A Blood Test for Depression
Doctors may soon have a more objective way to diagnose and treat depression: a blood test that provides a score between one and nine, with higher scores correlating with an increased probability of a patient having major depressive disorder.
Developed by Ridge Diagnostics, based in San Diego, the test measures changes in 10 biomarkers in the blood and feeds the results into an algorithm that assesses four different body systems to compute the final score.

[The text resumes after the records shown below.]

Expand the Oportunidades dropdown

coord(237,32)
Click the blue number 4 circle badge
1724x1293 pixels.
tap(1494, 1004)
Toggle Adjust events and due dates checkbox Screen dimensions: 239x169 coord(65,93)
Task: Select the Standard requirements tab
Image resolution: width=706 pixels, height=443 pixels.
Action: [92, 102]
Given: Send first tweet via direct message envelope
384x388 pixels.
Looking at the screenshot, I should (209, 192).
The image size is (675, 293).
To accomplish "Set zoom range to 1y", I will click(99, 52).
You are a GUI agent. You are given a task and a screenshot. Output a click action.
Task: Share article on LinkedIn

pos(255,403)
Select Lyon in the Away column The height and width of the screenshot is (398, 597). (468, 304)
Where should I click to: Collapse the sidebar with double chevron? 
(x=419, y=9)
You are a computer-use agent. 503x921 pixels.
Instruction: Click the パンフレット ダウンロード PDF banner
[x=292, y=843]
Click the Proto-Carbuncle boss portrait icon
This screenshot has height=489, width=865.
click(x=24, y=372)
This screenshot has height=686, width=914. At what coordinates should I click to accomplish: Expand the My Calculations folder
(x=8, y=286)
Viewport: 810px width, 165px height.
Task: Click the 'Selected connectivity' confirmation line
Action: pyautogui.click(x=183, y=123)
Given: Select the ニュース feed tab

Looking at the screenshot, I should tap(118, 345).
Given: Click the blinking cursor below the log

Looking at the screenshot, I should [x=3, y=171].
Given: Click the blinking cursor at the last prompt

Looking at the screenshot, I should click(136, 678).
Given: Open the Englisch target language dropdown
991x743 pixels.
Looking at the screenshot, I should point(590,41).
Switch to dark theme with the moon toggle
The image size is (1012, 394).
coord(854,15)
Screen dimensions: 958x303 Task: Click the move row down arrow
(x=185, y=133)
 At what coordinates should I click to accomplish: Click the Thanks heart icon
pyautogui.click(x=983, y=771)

While advanced blood tests and imaging scans can reveal many diseases at their earliest stages, diagnosing neuropsychiatric disorders typically requires an expert to assess how many subjective symptoms a patient exhibits. As a result, many patients are misdiagnosed or never diagnosed. In 2005, Harvard researchers published a study that indicated that more than 20 million people in the United States suffer from mood disorders, but only about 50 percent have been diagnosed and are being treated.
Doctors have been searching for an objective, biological test for depression "ever since the beginning of clinical psychiatry, 50 or 60 years ago," says George Papakostas, an associate professor of psychiatry at Harvard Medical School and director of Treatment-Resistant Depression Studies at Massachusetts General Hospital.
Scientists have tried various approaches, including genetic tests, tests that measure hormone stress responses, or brain imaging. They've measured possible imbalances in neurotransmitters such as serotonin, norepinephrine, and dopamine, and even measured vocal cues. "There are some signals," Papakostas says."The problem thus far is that if you looked at a single element, a single marker or disease area, the signal was weak."